**Your assignment:** Using the entries below, transcribe exactly the line containing "Schedule (181, 69)" and each line that follows it to the end.

[Data excerpts]

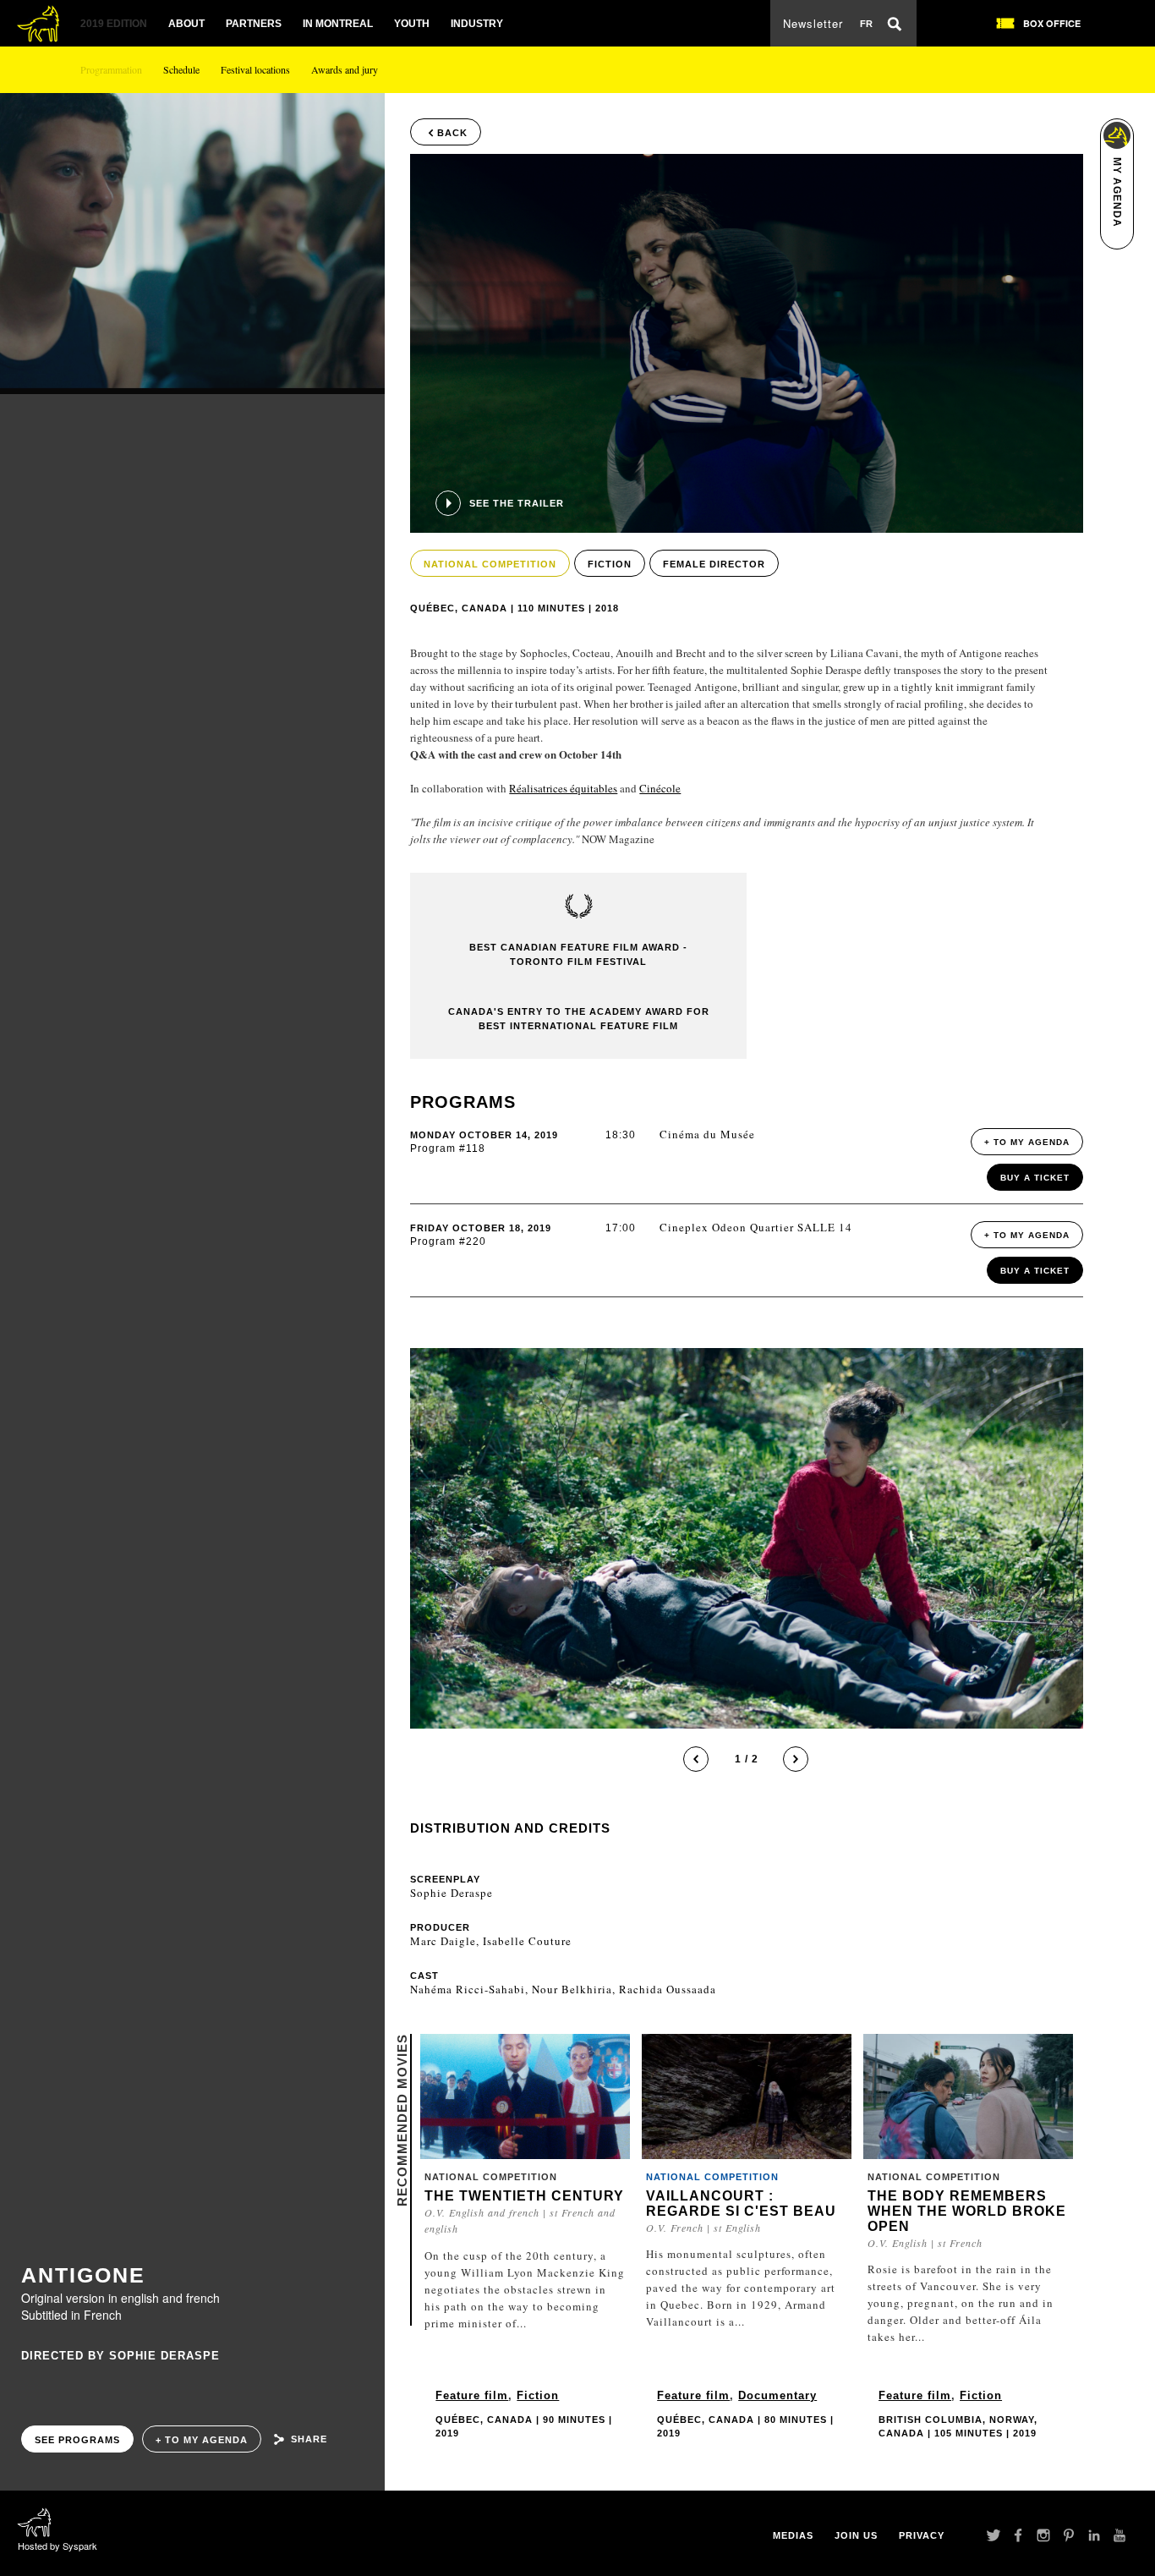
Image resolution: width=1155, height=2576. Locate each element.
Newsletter (813, 23)
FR (866, 24)
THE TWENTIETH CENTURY (524, 2196)
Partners (254, 24)
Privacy (921, 2535)
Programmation (111, 69)
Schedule (181, 69)
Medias (793, 2535)
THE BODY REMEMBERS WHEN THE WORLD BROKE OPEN (967, 2211)
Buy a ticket (1035, 1177)
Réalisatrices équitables (563, 788)
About (186, 24)
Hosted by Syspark (57, 2545)
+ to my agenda (202, 2440)
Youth (412, 24)
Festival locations (255, 69)
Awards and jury (344, 69)
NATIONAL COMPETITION (490, 564)
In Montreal (338, 24)
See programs (77, 2440)
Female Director (714, 564)
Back (452, 133)
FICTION (610, 564)
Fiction (538, 2395)
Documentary (777, 2395)
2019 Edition (113, 24)
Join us (856, 2535)
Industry (477, 24)
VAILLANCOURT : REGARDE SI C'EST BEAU (741, 2203)
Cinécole (660, 788)
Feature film (471, 2395)
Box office (1052, 23)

**Answer section:**
Schedule (181, 69)
Medias (793, 2535)
THE BODY REMEMBERS WHEN THE WORLD BROKE OPEN (967, 2211)
Buy a ticket (1035, 1177)
Réalisatrices équitables (563, 788)
About (186, 24)
Hosted by Syspark (57, 2545)
+ to my agenda (202, 2440)
Youth (412, 24)
Festival locations (255, 69)
Awards and jury (344, 69)
NATIONAL COMPETITION (490, 564)
In Montreal (338, 24)
See programs (77, 2440)
Female Director (714, 564)
Back (452, 133)
FICTION (610, 564)
Fiction (538, 2395)
Documentary (777, 2395)
2019 Edition (113, 24)
Join us (856, 2535)
Industry (477, 24)
VAILLANCOURT : REGARDE SI C'EST BEAU (741, 2203)
Cinécole (660, 788)
Feature film (471, 2395)
Box office (1052, 23)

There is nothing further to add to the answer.